COMO REGULAR AGÊNCIAS REGULADORAS?

Prof. Tercio Sampaio Ferraz Junior Professor titular da Faculdade de Direito da USP.

O noticiário político tem mostrado, por vezes, um certo constrangimento para não dizer inconformismo do poder político em face do poder regulador concedido às chamadas agências reguladoras. Há algum tempo, um embate veio à tona pelo posicionamento do Ministro das Comunicações em face da ANATEL (Agência Nacional de Telecomunicações), que culminou com a edição do Decreto n. 4635/03, que estabeleceu competência à Secretaria de Telecomunicações do Ministério para orientar, acompanhar e fiscalizar, além de supervisionar, a própria ANATEL.

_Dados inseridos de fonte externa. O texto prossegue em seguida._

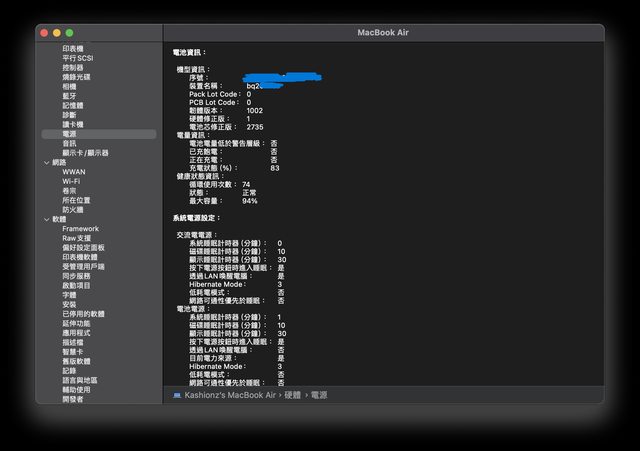The height and width of the screenshot is (451, 640).
Task: Open 啟動項目 in the sidebar
Action: [76, 286]
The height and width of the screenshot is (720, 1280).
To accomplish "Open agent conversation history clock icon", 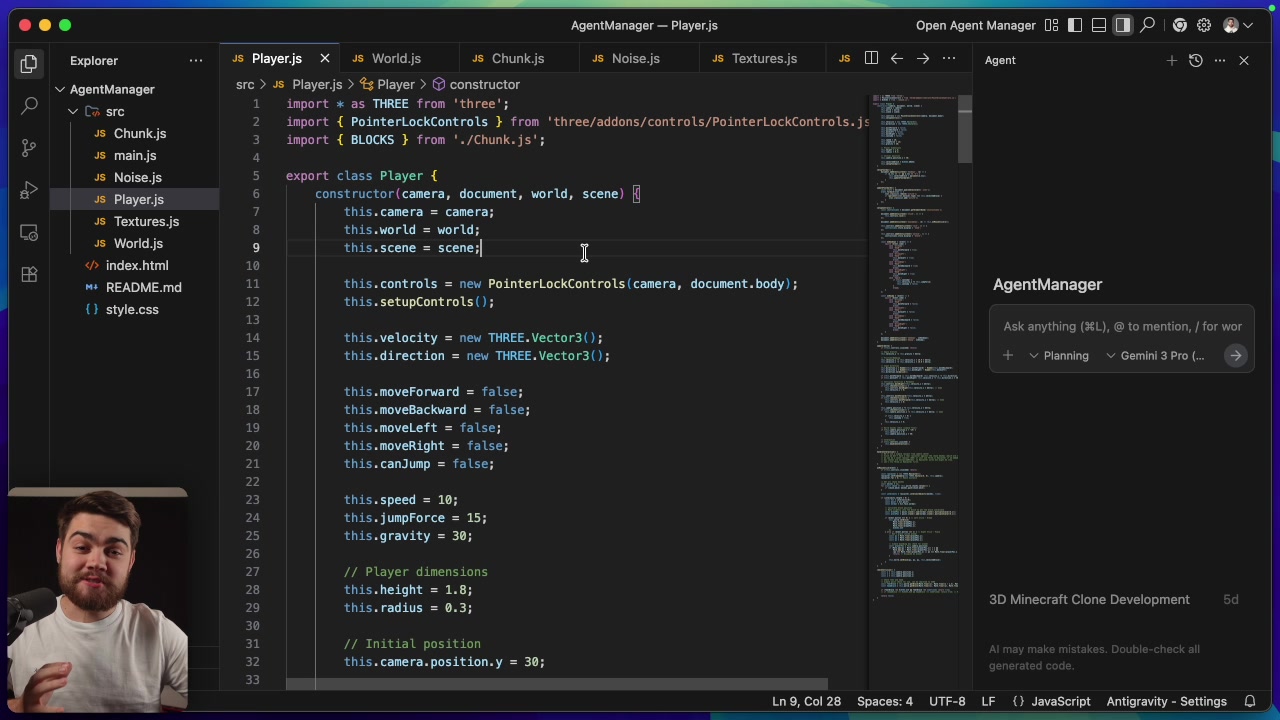I will pos(1195,60).
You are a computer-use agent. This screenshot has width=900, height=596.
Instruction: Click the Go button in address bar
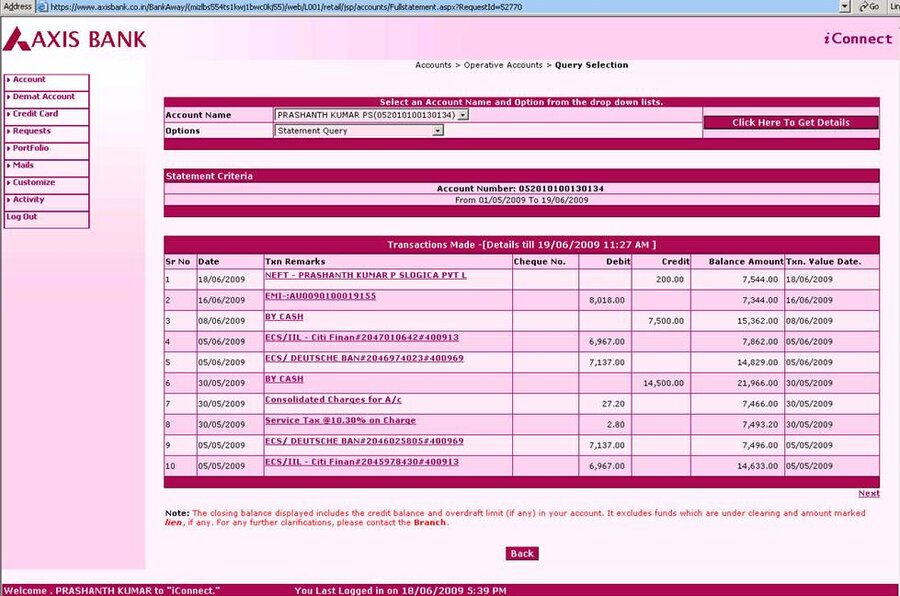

O Direito Administrativo brasileiro incorporou um instrumento do direito norte-americano: as agências reguladoras. A nova entidade é considerada “autarquia especial”, em face de poderes ampliados que detém, em comparação com a simples autarquia. Sua principal característica, neste sentido, é apontada na independência (quanto a decisão, objetivos, instrumentos, financiamento). Por conta dessa característica ocorre, com a criação de agências, uma ostensiva delegação de poderes, uns quase-legislativos, outros quase-judiciais e outros quase-regulamentares. Tal delegação, obviamente, levanta sérias dificuldades no que toca ao fundamento jurídico do controle de suas atividades.

Essa questão do controle das agências reguladoras não é um problema novo.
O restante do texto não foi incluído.